Tuesday, 5 April 2011
Arctic Ozone Hole
One of these news items is about the measurements of the ENVISAT satellite of the European Space Agency (ESA), which clearly show a large depletion of ozone above the Arctic. The picture shown here is from ENVISAT data, more specific from the MIPAS instrument. For more information, read the original article on ESA's pages entitled "Record loss of ozone over Arctic."
The other item published today comes from much closer to home. It is about the ozone balloon soundings made regularly during the past 21 years at the Arctic Research Centre of the Finnish Meteorological Institute. FMI-ARC is a neighbour of the EISCAT UHF receiver system at Sodankylä, Finland, located only a few hundred metres away. Since it is spring in Finnish Lapland, i.e. the days are often sunny, tempratures are above freezing, and there's still plenty of snow, lot of people enjoy the outdoors. FMI, however, warns of sunburns due to thin protective ozone layer and reflective snowcover. Read the full article entitled "Record-thin ozone layer over Nordic region" in the English language version of the main Finnish newspaper "Helsingin sanomat".
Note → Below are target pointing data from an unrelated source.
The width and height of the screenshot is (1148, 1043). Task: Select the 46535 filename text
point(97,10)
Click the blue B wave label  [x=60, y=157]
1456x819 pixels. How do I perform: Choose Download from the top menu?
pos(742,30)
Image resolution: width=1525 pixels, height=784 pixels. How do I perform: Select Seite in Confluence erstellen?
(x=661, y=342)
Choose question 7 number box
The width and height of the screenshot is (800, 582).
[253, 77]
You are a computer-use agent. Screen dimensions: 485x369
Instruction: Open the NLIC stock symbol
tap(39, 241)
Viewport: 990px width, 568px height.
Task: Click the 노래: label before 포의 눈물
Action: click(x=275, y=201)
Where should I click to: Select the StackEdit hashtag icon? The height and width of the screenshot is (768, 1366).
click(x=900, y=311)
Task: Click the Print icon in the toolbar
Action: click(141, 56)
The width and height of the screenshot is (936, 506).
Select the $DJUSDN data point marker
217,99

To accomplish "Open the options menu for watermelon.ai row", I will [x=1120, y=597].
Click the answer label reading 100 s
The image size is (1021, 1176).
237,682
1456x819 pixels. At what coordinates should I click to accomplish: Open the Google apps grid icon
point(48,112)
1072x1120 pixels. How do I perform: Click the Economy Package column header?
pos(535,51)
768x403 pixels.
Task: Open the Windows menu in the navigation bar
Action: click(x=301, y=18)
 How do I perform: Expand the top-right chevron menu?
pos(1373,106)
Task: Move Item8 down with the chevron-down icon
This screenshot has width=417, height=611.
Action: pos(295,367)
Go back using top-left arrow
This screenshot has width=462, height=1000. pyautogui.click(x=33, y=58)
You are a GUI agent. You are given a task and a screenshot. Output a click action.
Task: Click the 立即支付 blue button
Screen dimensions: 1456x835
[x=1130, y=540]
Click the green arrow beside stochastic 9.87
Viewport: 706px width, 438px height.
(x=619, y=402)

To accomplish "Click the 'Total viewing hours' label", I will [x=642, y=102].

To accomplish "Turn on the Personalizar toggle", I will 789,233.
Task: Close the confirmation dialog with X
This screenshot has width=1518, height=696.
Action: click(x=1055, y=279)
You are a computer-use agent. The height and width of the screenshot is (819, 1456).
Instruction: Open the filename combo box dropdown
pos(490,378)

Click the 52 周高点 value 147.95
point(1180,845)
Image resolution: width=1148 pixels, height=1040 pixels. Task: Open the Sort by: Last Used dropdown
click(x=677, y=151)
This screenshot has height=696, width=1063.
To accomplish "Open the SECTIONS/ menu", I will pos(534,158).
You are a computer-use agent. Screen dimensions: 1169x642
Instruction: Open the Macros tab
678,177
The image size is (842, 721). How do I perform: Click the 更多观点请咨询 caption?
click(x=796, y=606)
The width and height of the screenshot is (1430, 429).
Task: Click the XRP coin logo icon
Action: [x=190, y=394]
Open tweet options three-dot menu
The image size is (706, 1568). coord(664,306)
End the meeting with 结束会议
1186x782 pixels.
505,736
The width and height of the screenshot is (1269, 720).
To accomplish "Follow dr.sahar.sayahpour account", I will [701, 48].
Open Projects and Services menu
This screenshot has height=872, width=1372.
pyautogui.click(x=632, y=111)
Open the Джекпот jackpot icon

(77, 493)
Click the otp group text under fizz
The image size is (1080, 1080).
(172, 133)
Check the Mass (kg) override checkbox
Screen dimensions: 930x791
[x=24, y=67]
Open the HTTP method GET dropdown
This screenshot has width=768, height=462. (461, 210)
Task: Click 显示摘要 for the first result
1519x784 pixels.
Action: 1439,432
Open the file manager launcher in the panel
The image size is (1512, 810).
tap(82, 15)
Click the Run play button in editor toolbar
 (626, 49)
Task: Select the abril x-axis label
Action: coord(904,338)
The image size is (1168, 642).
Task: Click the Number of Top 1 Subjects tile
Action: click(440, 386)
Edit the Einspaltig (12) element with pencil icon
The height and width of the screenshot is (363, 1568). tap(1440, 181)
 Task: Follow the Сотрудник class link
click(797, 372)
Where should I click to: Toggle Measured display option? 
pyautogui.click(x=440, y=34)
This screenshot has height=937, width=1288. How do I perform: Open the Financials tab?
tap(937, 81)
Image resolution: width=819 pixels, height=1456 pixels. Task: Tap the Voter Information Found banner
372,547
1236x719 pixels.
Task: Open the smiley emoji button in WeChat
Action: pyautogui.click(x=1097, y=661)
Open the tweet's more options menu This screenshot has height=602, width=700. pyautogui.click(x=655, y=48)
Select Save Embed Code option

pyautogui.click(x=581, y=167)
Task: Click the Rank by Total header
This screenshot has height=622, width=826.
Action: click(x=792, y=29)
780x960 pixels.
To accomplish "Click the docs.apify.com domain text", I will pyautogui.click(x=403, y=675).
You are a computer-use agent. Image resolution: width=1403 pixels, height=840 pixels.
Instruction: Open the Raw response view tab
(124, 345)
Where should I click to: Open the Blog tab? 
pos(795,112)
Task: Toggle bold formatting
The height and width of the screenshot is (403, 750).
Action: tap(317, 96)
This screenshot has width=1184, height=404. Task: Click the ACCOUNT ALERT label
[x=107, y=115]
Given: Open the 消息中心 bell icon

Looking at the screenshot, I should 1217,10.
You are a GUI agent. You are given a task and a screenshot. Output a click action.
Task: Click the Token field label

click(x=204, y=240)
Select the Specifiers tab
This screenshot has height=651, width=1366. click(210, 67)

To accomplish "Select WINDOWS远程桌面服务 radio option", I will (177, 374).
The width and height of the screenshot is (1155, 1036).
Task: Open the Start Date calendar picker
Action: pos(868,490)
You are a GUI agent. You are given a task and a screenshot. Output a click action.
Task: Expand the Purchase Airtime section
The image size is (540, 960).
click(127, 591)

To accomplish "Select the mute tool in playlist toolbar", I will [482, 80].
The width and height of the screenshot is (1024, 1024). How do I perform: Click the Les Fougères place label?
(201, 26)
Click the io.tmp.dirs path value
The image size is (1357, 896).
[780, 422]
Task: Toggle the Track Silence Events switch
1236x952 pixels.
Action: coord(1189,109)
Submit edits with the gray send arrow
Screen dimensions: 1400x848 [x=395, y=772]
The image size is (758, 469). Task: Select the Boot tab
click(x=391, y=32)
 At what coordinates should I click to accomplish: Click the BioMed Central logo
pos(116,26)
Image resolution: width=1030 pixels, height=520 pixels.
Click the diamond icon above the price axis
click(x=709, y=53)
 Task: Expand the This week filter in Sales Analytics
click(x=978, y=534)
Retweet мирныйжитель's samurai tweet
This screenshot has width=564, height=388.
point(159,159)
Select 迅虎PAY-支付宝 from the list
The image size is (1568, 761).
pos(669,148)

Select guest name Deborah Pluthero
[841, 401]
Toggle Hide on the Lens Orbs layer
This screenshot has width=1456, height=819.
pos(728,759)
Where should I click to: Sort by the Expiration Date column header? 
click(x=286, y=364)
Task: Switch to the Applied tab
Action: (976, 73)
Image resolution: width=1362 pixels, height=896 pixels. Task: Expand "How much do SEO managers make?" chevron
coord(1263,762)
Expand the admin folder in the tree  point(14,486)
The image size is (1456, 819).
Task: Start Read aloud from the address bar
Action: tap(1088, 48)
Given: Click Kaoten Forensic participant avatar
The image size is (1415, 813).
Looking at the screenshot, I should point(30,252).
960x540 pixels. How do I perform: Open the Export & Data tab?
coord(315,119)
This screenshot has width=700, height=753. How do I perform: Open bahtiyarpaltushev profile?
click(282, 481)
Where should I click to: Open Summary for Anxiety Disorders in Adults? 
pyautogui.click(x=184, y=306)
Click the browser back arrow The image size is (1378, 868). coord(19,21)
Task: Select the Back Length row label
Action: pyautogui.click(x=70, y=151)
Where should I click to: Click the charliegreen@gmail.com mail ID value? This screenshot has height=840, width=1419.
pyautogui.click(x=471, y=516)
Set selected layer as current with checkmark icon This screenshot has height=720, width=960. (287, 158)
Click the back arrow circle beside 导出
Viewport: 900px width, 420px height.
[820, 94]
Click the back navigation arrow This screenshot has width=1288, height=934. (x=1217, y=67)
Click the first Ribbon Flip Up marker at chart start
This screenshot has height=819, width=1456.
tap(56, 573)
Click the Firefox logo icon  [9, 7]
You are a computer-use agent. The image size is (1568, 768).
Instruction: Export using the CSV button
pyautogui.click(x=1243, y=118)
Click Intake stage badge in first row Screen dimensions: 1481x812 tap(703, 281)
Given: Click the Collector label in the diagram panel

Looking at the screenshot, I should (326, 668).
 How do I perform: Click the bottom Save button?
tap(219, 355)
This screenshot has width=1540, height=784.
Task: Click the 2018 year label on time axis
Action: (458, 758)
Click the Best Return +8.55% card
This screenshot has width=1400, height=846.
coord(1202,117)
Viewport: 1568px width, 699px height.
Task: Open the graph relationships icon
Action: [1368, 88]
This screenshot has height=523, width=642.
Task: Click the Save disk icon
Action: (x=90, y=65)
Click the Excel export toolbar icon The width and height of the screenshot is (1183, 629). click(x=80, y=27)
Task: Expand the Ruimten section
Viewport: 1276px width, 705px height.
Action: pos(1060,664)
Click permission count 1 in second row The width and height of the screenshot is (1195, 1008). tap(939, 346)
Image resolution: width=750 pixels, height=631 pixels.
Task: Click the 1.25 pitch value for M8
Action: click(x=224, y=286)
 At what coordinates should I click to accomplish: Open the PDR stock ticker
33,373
Why is this relevant to EISCAT_3D? The current EISCAT radars are and the future EISCAT_3D will be located namely in the European Arctic, under the polar vortex, and thus directly where the Arctic ozone hole occurs. Moreover, the future radar aims at providing more mesospheric data. Together with stratospheric and other meteorological measurements we will be able to monitor the atmosphere much more comprehensively above Northern Europe. One of the key objectives of EISCAT_3D is to study and quantify the influence of natural solar-terrestrial variability on climate. Understanding the atmosphere as a complex system embedded in the Earth's space environment is essential in this context.
Image: source on ESA's site; showing ENVISAT/MIPAS temperature field for the Arctic on 6th March 2011 at the start of the ozone depletion at a height of 50 hPa. Credits: Karlsruher Institut für Technologie (KIT), Germany.